Y resulta que no hace mucho, con la clarividencia que le caracteriza,
Enrique me dijo que se notaba en mis textos (bien fueran comentarios para el
Facebook como escritos para los blogs) que había recuperado mi libertad, mi
posibilidad de hablar sin tapujos, que hacía muy bien en no coartarme “por si
lo lee alguien que puede darme trabajo”; sí, mi dolor y depresión me ha
costado, pero ahora ya no me callo ni debajo del agua (y eso que, por el
momento, oculto nombres para, en el fondo, negarles trascendencia, pero puede que
eso cambie dentro de poco porque “si un traidor puede más que unos cuantos, que
esos cuantos no lo olviden fácilmente” y que lo hagan público y que se le
señale con la letra escarlata por ser ignominioso), porque es mucho más digno
que no te contraten por intentar mantener tu ética a buen recaudo que vender lo
único que uno puede alcanzar en su oficio (la confianza que le otorgan los
demás), que travestirse, que amordazarse, que tolerar desmanes (para tener
jefes incompetentes no hace falta irse muy lejos y son más tolerables cuando
hablamos de una tarea que sólo precisa de tu pericia, tu disposición, que te
permite ejecutarla casi mecánicamente, sin implicar el alma). Busquémosle
alguna ventaja a no tener empleo (¡Qué poco me gusta lo de “parado”!); ya que,
de todos modos, en el inconsciente colectivo flota la idea de que somos unos
aprovechados (¿Es que no hemos cotizado todo el tiempo que hemos podido?), unos
viva la virgen, los máximos artífices de la economía sumergida (hay de todo,
como en botica, pero conozco demasiados casos de empleados en algún sitio
que cobran parte del sueldo en negro o que alternan varios trabajos, no todos
declarados; aunque cuando alguien acusa en general y tú le replicas, en seguida
aclara “no, si yo haría lo mismo”… ¡Pero yo no lo hago! –se cree el ladrón que
todos son de su condición-), intentaremos rentabilizar esta situación (confiemos
en que lo más pasajera posible) sacando adelante nuevos proyectos literarios, aprovechando los buenos momentos (¿Le hemos pedido dinero a alguien
para irnos a Londres?
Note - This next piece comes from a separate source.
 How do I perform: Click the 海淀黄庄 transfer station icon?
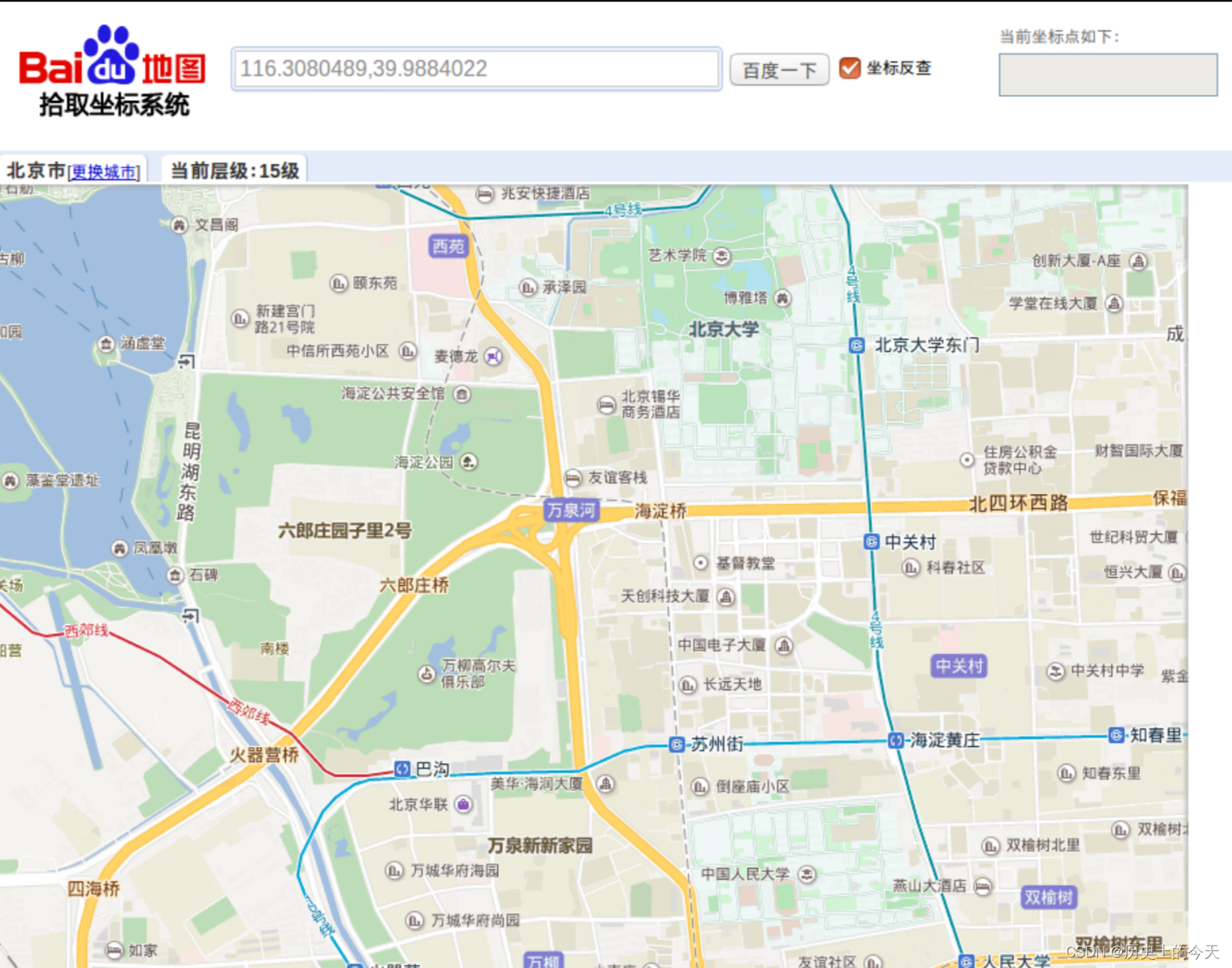click(x=896, y=739)
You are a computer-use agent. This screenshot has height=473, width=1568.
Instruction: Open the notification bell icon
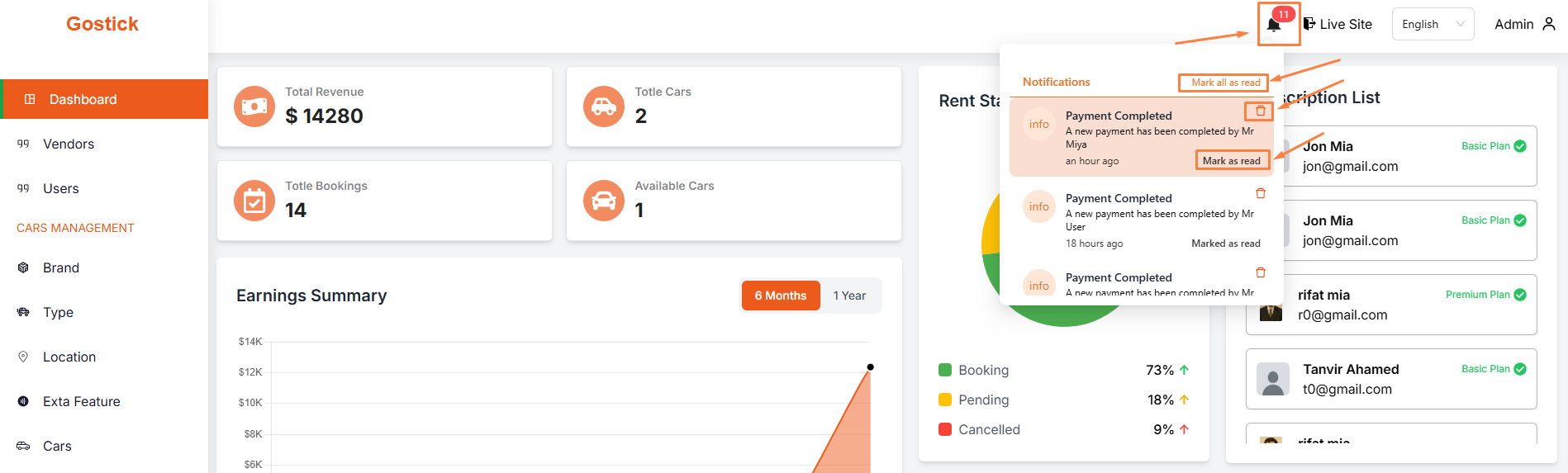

Bueno, el caso es que no avisamos al INEM de que nos
marchábamos fuera tres fines de semana -uno, dos y tres, independientes, no
semanas completas hasta sumar tanto-, igual me leen ahora y nos reclaman algo,
vaya usted a saber, si las oficinas cierran sábados y domingos, por qué tengo
que andar cacareando por ahí que me voy al pueblo a ver a la familia o
cualquier otro desplazamiento). Y, ya puestos, ojalá algún día supiese que, al
igual que sucedió con algunos comentarios de Facebook, cierto poetilla güero
tuviese noticia de este texto; en realidad, me estaría dando más importancia de
la debida –eso significaría que sigue mis pasos- y dejando más en evidencia su
miseria moral –esa que le preocupa quede al descubierto… ¡Todo se andará!
(aunque podéis encontrar un retrato al natural en 24 horas de un periodista desesperado –igual consigo que la lea él
y compruebe lo que es escribir bien-).